Users can pose the biggest security risk to an organization. Background checks should be performed, contractors need to be securely managed, and users must be properly trained and made aware of security risks, as we will discuss next. Controls such as Non-disclosure Agreements (NDA) and related employment agreements are a recommended personnel security control, as we will discuss in Chapter 8, Domain 7: Security Operations.

Candidate Screening and Hiring

Candidates should be carefully screened before they are hired. Organizations should conduct a thorough background check before hiring an individual. A criminal records check should be conducted, and all experience, education, and certifications should be verified. Lying or exaggerating about education, certifications, and related credentials is one of the most common examples of dishonesty regarding the hiring process.

More thorough background checks should be conducted for roles with heightened privileges, such as access to money or classified information. These checks can include a financial investigation, a more thorough criminal records check, and interviews with friends, neighbors, and current and former coworkers.

Onboarding

The onboarding process begins once a candidate has been hired. The Principle of Least Privilege (PoLP) should be followed when accounts are created, and access is granted. The new employee should be made aware of all relevant policies and procedures, such as the Internet acceptable use policy. This process is often ineffective because the new hire is handed piles of forms (direct deposit, health insurance, etc.), with security policies included in the pile. Special care should be taken to make sure the hire is fully aware of all relevant security policies. Training and awareness should begin immediately.

Employee Termination

Termination should result in immediate revocation of all employee access. Beyond account revocation, termination should be a fair process. There are ethical and legal reasons for employing fair termination, but there is also an additional information security advantage. An organization’s worst enemy can be a disgruntled former employee, who, even without legitimate account access, knows where the “weak spots are.” This is especially true for IT personnel.

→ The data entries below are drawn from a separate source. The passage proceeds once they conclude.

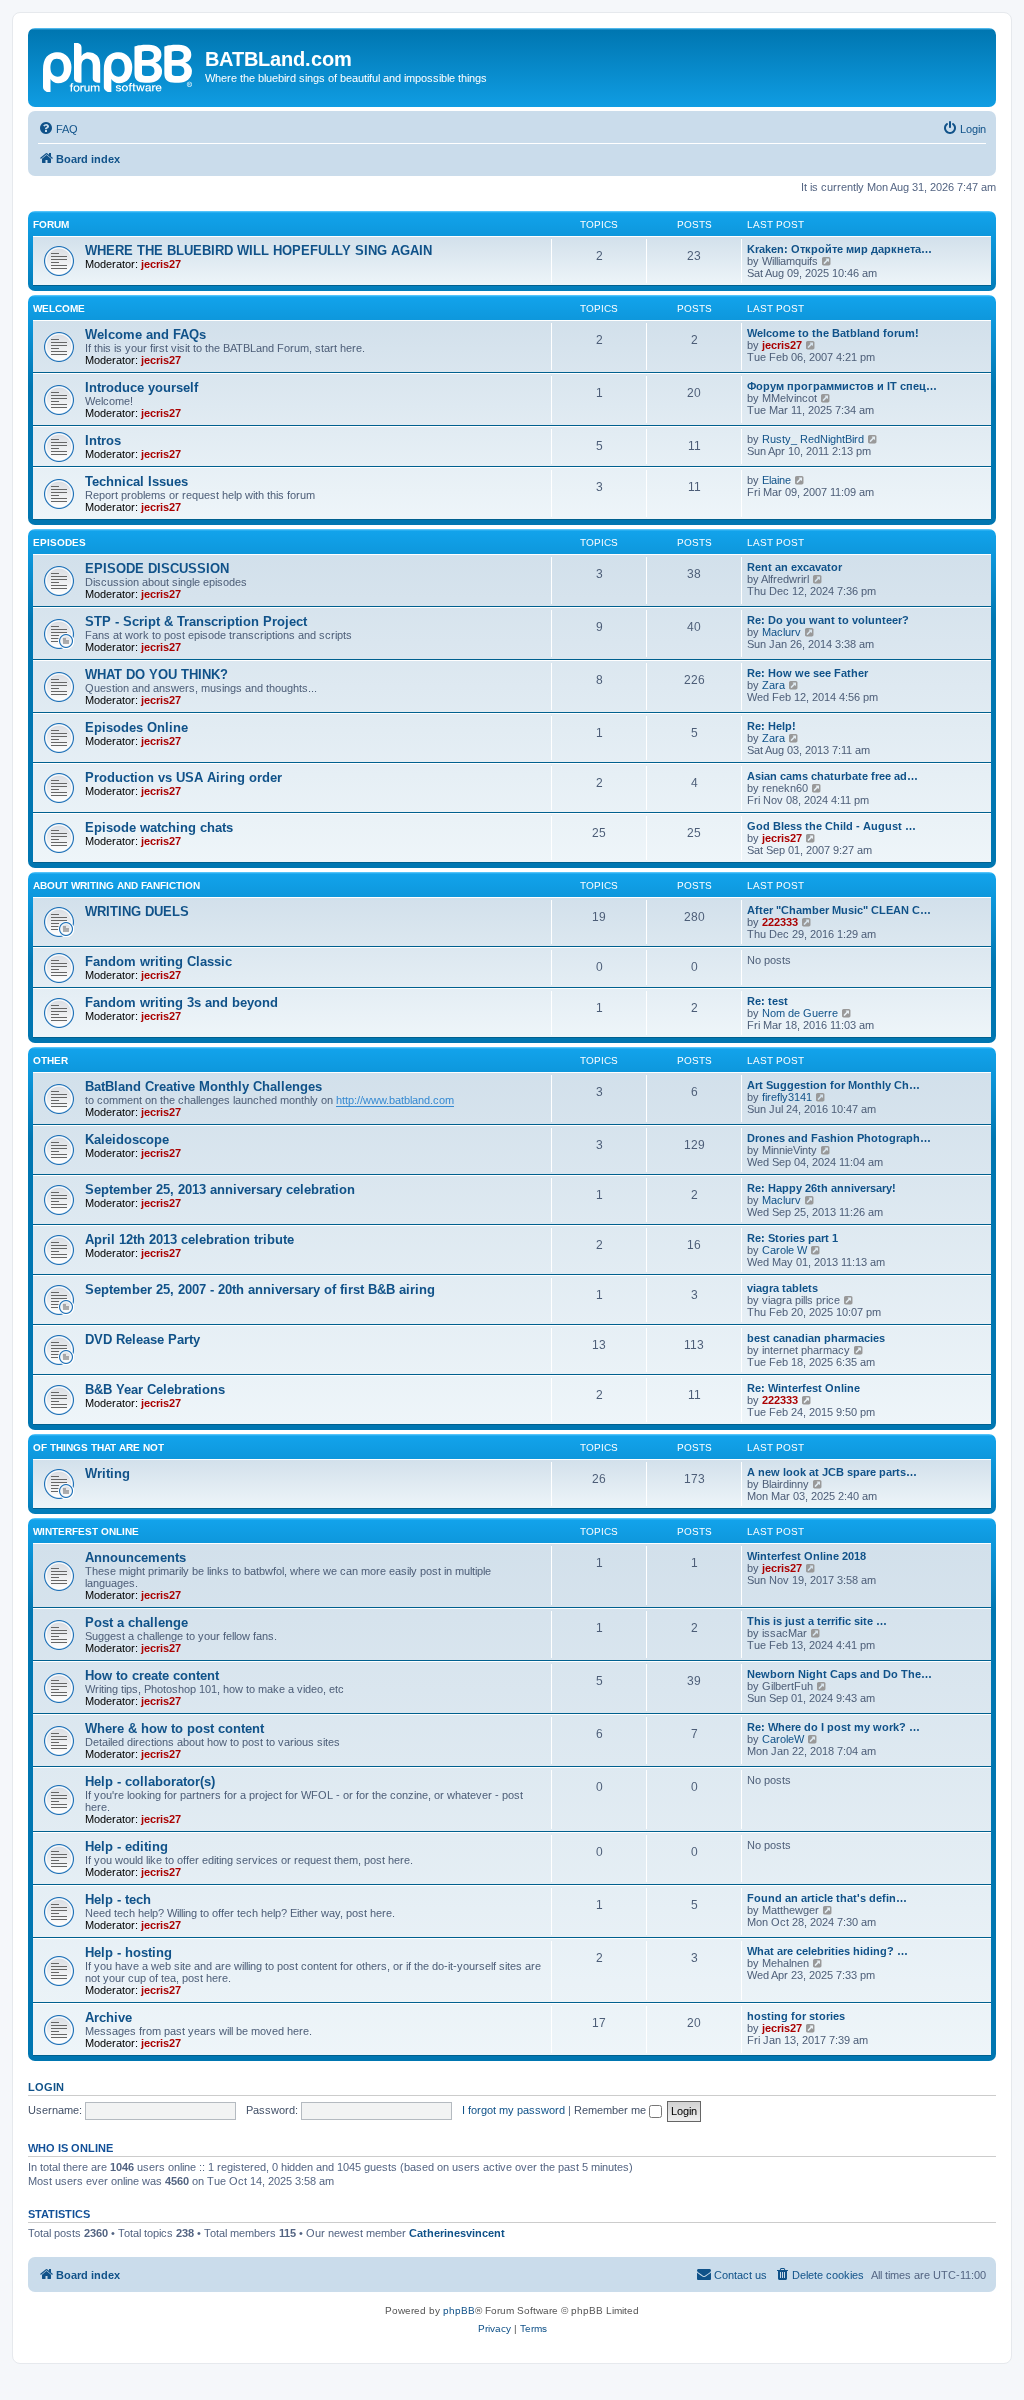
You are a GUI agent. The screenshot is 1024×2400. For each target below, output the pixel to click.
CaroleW (783, 1739)
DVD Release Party (142, 1339)
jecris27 (161, 264)
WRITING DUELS (137, 911)
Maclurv (781, 632)
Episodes (59, 542)
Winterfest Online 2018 (806, 1556)
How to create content (152, 1675)
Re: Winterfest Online (803, 1388)
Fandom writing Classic (158, 961)
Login (46, 2087)
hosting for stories (796, 2016)
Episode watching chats (159, 827)
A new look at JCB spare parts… (832, 1472)
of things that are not (98, 1447)
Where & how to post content (174, 1728)
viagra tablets (782, 1288)
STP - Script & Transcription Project (196, 621)
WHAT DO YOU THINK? (156, 674)
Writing (107, 1473)
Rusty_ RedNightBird (813, 439)
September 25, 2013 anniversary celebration (220, 1189)
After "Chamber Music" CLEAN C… (839, 910)
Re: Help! (771, 726)
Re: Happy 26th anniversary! (821, 1188)
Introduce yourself (141, 387)
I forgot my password (513, 2110)
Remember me (611, 2110)
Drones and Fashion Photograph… (839, 1138)
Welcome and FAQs (145, 334)
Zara (773, 685)
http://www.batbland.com (395, 1100)
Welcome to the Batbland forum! (833, 333)
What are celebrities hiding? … (827, 1951)
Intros (103, 440)
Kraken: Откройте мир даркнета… (839, 249)
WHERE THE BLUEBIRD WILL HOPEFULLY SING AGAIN (258, 250)
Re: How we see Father (807, 673)
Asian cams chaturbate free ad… (832, 776)
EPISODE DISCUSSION (157, 568)
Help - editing (126, 1846)
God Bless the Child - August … (831, 826)
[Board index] (119, 65)
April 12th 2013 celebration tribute (189, 1239)
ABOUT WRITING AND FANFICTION (116, 885)
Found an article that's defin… (827, 1898)
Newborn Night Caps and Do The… (839, 1674)
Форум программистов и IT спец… (842, 386)
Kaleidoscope (127, 1139)
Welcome (59, 308)
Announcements (135, 1557)
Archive (108, 2017)
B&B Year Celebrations (155, 1389)
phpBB (459, 2310)
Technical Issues (136, 481)
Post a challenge (136, 1622)
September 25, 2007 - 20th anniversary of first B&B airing (260, 1289)
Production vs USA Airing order (183, 777)
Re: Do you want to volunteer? (828, 620)
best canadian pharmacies (816, 1338)
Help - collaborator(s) (150, 1781)
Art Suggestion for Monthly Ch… (833, 1085)
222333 (780, 922)
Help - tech (118, 1899)
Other (50, 1060)
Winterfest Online (86, 1531)
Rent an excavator (794, 567)
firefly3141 (787, 1097)
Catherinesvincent (457, 2233)
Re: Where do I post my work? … (833, 1727)
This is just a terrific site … (817, 1621)
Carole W (784, 1250)
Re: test (767, 1001)
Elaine (776, 480)
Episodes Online (136, 727)
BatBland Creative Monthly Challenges (203, 1086)
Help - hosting (128, 1952)
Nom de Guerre (800, 1013)
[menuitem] (58, 129)
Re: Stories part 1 (792, 1238)
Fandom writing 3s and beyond (181, 1002)
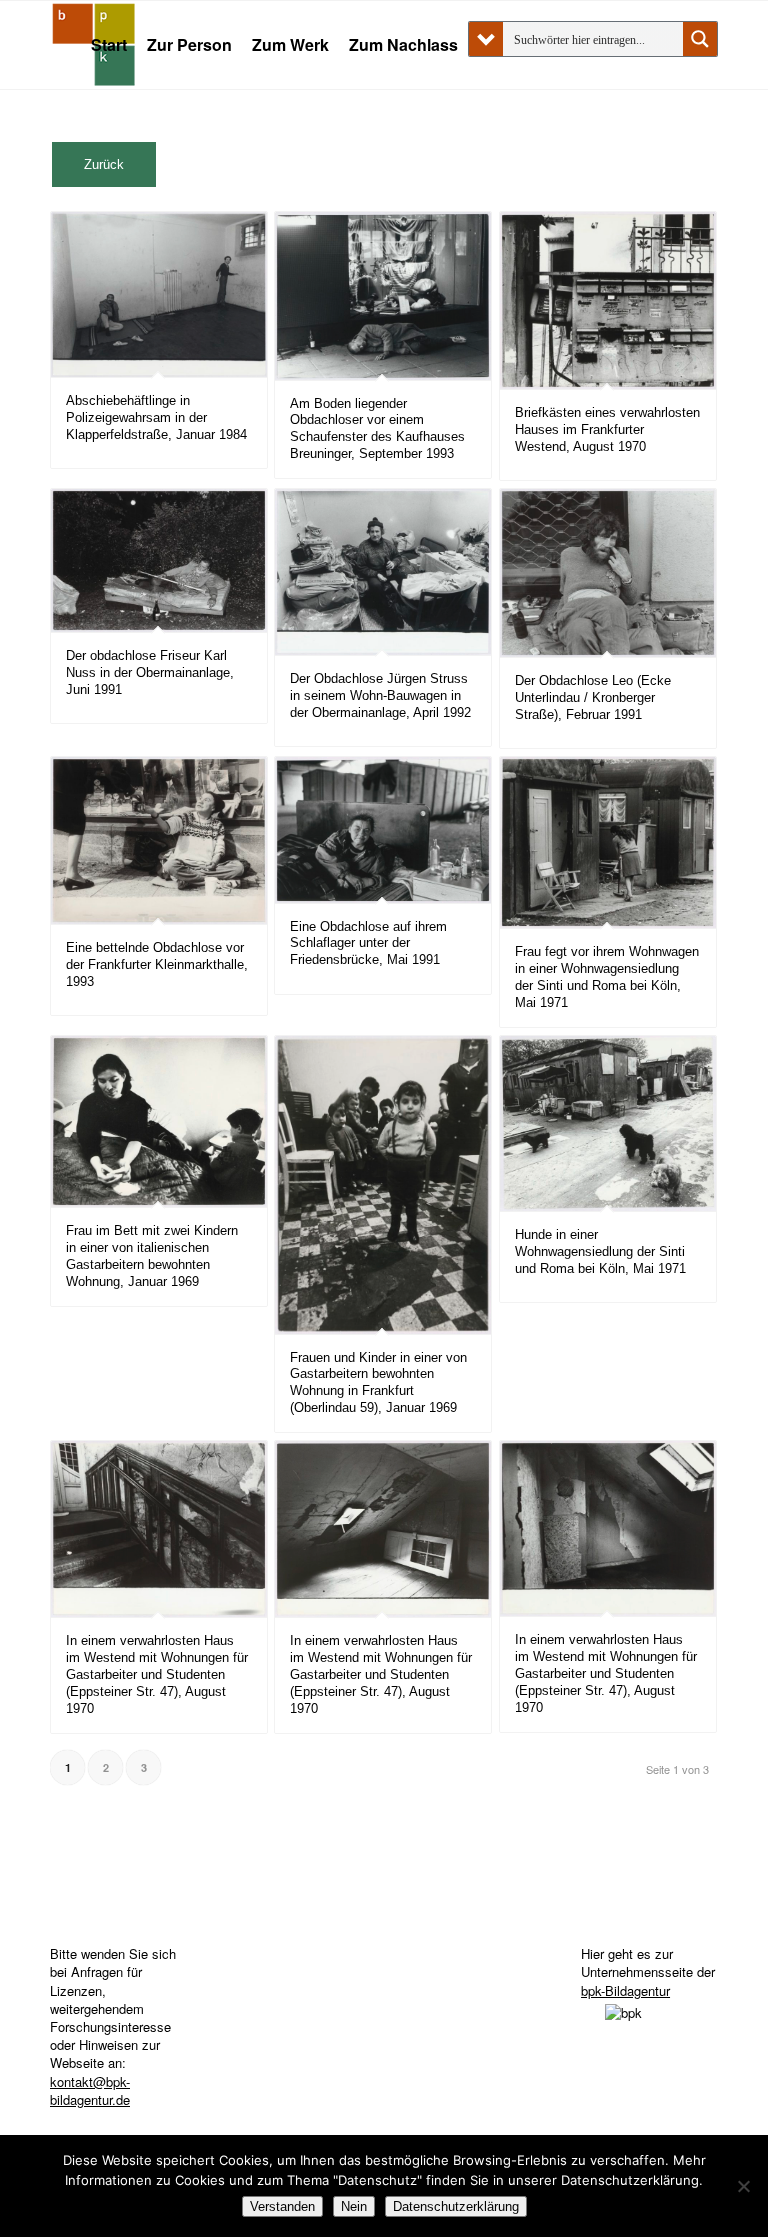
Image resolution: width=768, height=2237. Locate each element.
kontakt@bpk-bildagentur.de (90, 2090)
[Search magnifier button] (700, 39)
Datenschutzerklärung (456, 2206)
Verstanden (282, 2206)
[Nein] (743, 2186)
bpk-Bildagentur (625, 1990)
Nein (354, 2206)
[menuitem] (109, 45)
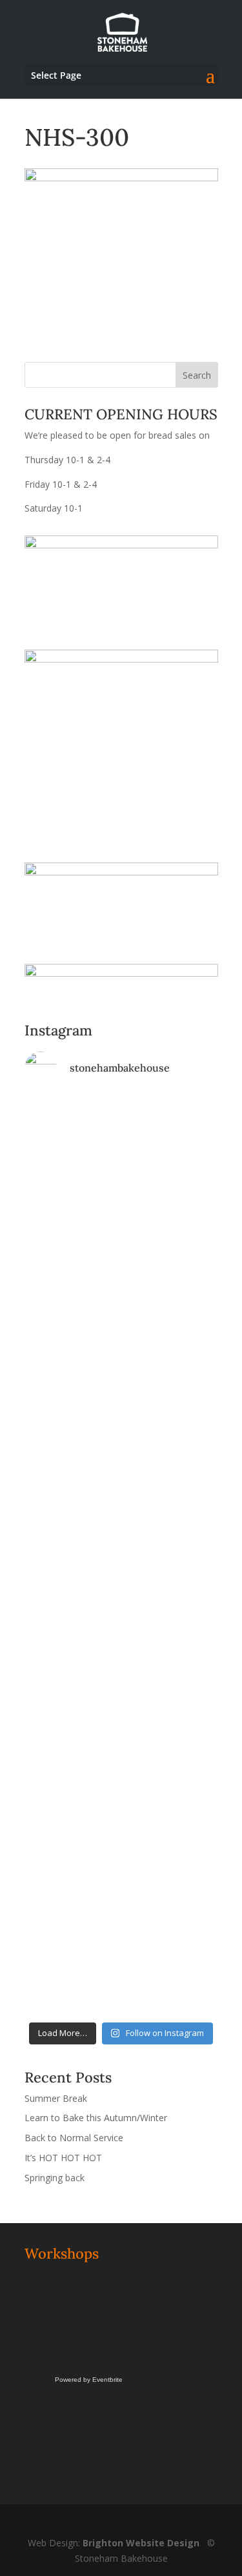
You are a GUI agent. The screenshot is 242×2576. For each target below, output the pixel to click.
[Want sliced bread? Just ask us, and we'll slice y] (121, 1498)
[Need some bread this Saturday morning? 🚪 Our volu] (121, 1268)
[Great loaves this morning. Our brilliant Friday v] (121, 1842)
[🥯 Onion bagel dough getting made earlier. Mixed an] (121, 1727)
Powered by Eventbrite (89, 2379)
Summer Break (56, 2098)
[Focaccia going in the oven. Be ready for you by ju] (121, 1383)
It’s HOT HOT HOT (63, 2158)
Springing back (55, 2178)
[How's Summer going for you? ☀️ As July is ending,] (121, 1957)
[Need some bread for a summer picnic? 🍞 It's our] (121, 1613)
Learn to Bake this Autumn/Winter (96, 2118)
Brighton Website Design (141, 2543)
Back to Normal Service (74, 2138)
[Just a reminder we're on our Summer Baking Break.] (121, 1153)
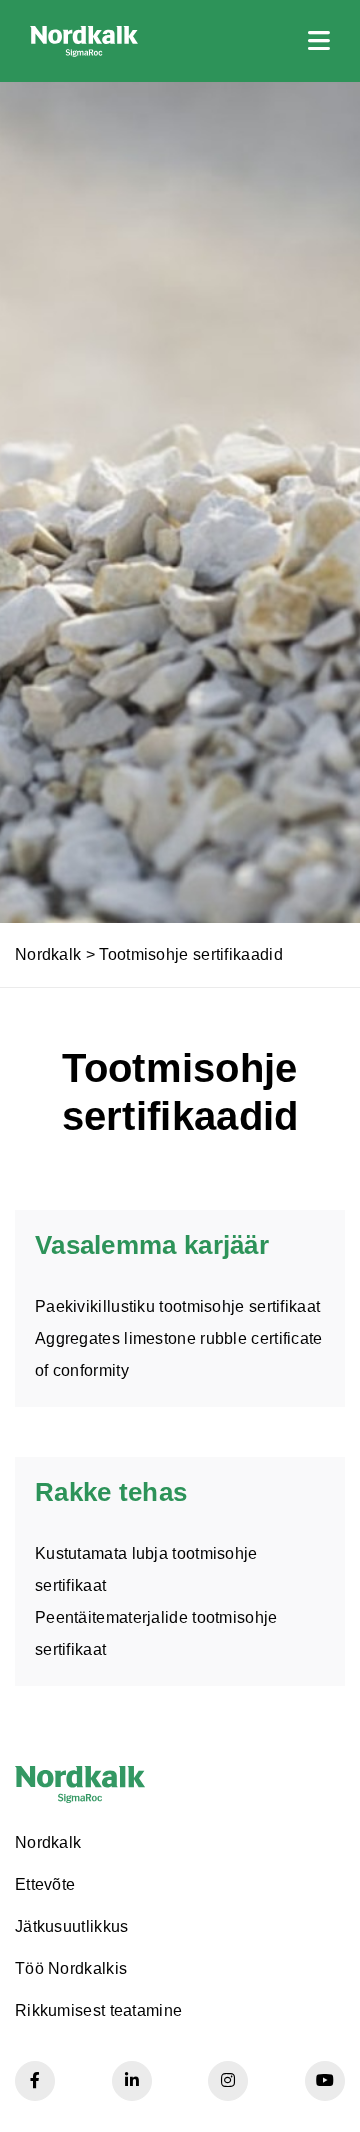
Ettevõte (45, 1884)
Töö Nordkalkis (71, 1968)
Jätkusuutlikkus (72, 1926)
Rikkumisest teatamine (98, 2010)
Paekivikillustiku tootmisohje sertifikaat (177, 1306)
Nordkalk (48, 954)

A negative reaction to termination is always possible, but using a fair termination process may lower the risk. As in many areas on the CISSP® exam, process trumps informal actions. A progressive discipline (also called ladder of discipline) process includes:

  • Coaching
  • Formal discussion
  • Verbal warning meeting, with Human Resources attendance (perhaps multiple warnings)
  • Written warning meeting, with Human Resources attendance (perhaps multiple warnings)
  • Termination

The employee should be given clear guidance on the cause of the discipline, and given direct actionable steps required to end the process. An example is, “You are being disciplined for failing to arrive at work in a timely fashion. You must arrive for work by 9:00 AM each workday, unless otherwise arranged or in cases of an emergency. This process will end when you consistently arrive for work on time. This process will continue if you continue to fail to arrive at work on time. This process can lead to termination of employment if the problem continues.”

If the process ends in termination, there are no surprises left. This is fair, and lowers the chance of a negative reaction. People tend to act more reasonably if they feel they have been treated fairly.